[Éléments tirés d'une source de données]
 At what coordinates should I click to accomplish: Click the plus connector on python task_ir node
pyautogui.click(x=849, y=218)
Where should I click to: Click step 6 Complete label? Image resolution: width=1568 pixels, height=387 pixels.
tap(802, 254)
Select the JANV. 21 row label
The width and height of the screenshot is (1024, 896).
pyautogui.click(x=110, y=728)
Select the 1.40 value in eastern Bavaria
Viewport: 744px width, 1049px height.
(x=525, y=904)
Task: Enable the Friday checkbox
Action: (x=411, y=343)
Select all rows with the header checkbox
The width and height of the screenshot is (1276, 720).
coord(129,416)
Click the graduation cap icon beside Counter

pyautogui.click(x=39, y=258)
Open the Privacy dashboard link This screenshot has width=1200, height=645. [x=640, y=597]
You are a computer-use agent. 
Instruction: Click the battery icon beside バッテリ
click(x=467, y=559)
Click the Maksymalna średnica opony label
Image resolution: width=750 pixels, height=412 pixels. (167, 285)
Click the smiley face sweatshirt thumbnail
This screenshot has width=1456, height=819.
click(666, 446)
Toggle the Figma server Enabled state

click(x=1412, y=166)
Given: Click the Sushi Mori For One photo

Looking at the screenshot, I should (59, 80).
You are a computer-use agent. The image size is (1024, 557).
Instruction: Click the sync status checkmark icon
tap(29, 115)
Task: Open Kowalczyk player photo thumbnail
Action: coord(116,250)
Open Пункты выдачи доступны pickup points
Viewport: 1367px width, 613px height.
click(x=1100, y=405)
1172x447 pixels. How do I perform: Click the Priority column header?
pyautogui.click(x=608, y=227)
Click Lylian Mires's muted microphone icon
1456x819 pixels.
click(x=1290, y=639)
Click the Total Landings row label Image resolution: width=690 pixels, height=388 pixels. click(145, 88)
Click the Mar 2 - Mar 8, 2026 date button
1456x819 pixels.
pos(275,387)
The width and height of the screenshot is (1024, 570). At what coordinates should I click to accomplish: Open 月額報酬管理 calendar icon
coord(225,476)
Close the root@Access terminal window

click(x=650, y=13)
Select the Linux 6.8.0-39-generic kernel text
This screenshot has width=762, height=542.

# Énoncé de la tâche
Convertissez toute la liste ci-dessus en tableau Markdown à deux colonnes, « Numéro » et « Ligne », avec une rangée par ligne. Omettez les lignes vides.

# Corrigé
| Numéro | Ligne |
|---|---|
| 1 |  At what coordinates should I click to accomplish: Click the plus connector on python task_ir node |
| 2 | pyautogui.click(x=849, y=218) |
| 3 | Where should I click to: Click step 6 Complete label? Image resolution: width=1568 pixels, height=387 pixels. |
| 4 | tap(802, 254) |
| 5 | Select the JANV. 21 row label |
| 6 | The width and height of the screenshot is (1024, 896). |
| 7 | pyautogui.click(x=110, y=728) |
| 8 | Select the 1.40 value in eastern Bavaria |
| 9 | Viewport: 744px width, 1049px height. |
| 10 | (x=525, y=904) |
| 11 | Task: Enable the Friday checkbox |
| 12 | Action: (x=411, y=343) |
| 13 | Select all rows with the header checkbox |
| 14 | The width and height of the screenshot is (1276, 720). |
| 15 | coord(129,416) |
| 16 | Click the graduation cap icon beside Counter |
| 17 | pyautogui.click(x=39, y=258) |
| 18 | Open the Privacy dashboard link This screenshot has width=1200, height=645. [x=640, y=597] |
| 19 | You are a computer-use agent.  |
| 20 | Instruction: Click the battery icon beside バッテリ |
| 21 | click(x=467, y=559) |
| 22 | Click the Maksymalna średnica opony label |
| 23 | Image resolution: width=750 pixels, height=412 pixels. (167, 285) |
| 24 | Click the smiley face sweatshirt thumbnail |
| 25 | This screenshot has width=1456, height=819. |
| 26 | click(666, 446) |
| 27 | Toggle the Figma server Enabled state |
| 28 | click(x=1412, y=166) |
| 29 | Given: Click the Sushi Mori For One photo |
| 30 | Looking at the screenshot, I should (59, 80). |
| 31 | You are a computer-use agent. The image size is (1024, 557). |
| 32 | Instruction: Click the sync status checkmark icon |
| 33 | tap(29, 115) |
| 34 | Task: Open Kowalczyk player photo thumbnail |
| 35 | Action: coord(116,250) |
| 36 | Open Пункты выдачи доступны pickup points |
| 37 | Viewport: 1367px width, 613px height. |
| 38 | click(x=1100, y=405) |
| 39 | 1172x447 pixels. How do I perform: Click the Priority column header? |
| 40 | pyautogui.click(x=608, y=227) |
| 41 | Click Lylian Mires's muted microphone icon |
| 42 | 1456x819 pixels. |
| 43 | click(x=1290, y=639) |
| 44 | Click the Total Landings row label Image resolution: width=690 pixels, height=388 pixels. click(145, 88) |
| 45 | Click the Mar 2 - Mar 8, 2026 date button |
| 46 | 1456x819 pixels. |
| 47 | pos(275,387) |
| 48 | The width and height of the screenshot is (1024, 570). At what coordinates should I click to accomplish: Open 月額報酬管理 calendar icon |
| 49 | coord(225,476) |
| 50 | Close the root@Access terminal window |
| 51 | click(x=650, y=13) |
| 52 | Select the Linux 6.8.0-39-generic kernel text |
| 53 | This screenshot has width=762, height=542. |